Por mi parte, nunca he dejado que se desvanezca el niño que fui y lo trato de mantener contra viento y marea. Lo que quiero decir es que nací con un alma deseosa de aventura y no he aceptado casi nunca disfrazarla de otra cosa.

Quizás las excursiones eran el acontecimiento más excepcional de aquellos días, superior a todos los otros.

Sucedían hacia la primavera y se anunciaban con poco tiempo de antelación. Tal vez los directores de los colegios decidían organizar una jornada campestre cuando, a mitad de curso, se sentían algo fatigados de su trabajo docente, pese a que el quehacer de un buen número de ellos, en aquellos días, no consistiera en enseñar nada, sino tan sólo en reprimir el vehemente instinto de libertad de los alumnos. El caso es que, al proclamarse la excursión para una determinada fecha, los niños brincábamos de gozo.

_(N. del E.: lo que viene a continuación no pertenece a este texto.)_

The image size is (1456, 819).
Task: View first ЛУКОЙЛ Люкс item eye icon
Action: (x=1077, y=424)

Un hecho fundamental, creo yo, para comprender el alcance de la ilusión que nos creaban las excursiones era que se producían en días de diario, esto es: ahorrándonos a los chicos una jornada normal de clases.

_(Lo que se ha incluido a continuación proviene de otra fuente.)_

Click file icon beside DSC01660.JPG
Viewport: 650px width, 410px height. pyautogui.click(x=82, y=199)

Significaban, pues, un día menos de tortura, un día menos de tener que escuchar cosas incomprensibles, mientras tu mente navegaba por otros universos; un día sin capones en la cabeza, sin bofetones en la cara, sin golpes con la regla de cálculo en la palma de tu mano ni castigos que cumplir en casa, como escribir trescientas veces en un cuaderno, con letra cuidada, «no volveré a distraerme en clase» y llevárselo al día siguiente al profesor. Los días de excursión, además, no tenían nada que ver con las visitas a los museos, que eran mucho más frecuentes.

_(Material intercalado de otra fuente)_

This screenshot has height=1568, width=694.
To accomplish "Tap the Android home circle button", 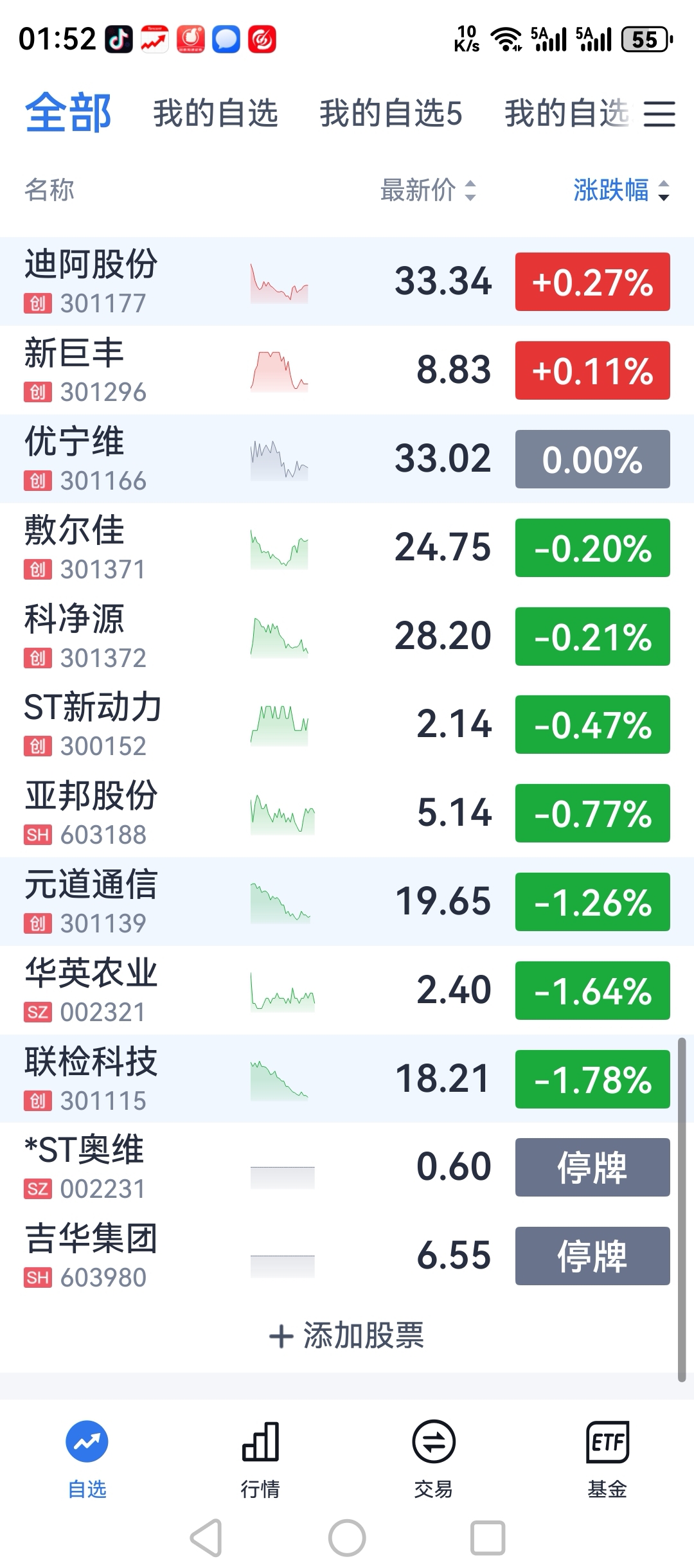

Estas visitas, que llamaban «culturales», se producían siempre en domingo y te arrebataban un día de libertad antes que darte conocimiento alguno. Yo recuerdo los largos, anchos y helados pasillos de los museos en invierno, con un profesor delante de la tropa que iba dictando lecciones ininteligibles sobre asuntos carentes de interés para la mayoría de los chicos. Debías seguirle en silencio y muerto de frío, bajo la amenaza de nuevos castigos, sintiendo que tu anhelado domingo se esfumaba entre tus dedos, que no podías irte a jugar al fútbol al descampado con tus amigos del barrio, y que al día siguiente tendrías que madrugar de nuevo para acudir a la cárcel del colegio. Los peores museos eran para mí, por este orden, el Geológico y el Arqueológico.

Ahora, a mis sesenta años, me sentiría capaz de apasionarme con las piedras, pero a la edad de ocho o nueve dudo bastante de que nadie tenga interés por ellas, salvo para tirarle una a la cabeza a un chaval de la pandilla rival. En cuanto a la arqueología, las momias me producían cierta inquietud, lo mismo que las solemnes estatuas de la Antigüedad preclásica. Y las estelas y pedazos de vasijas rotas no han producido el menor calor en mi ánimo en ninguna época de mi vida.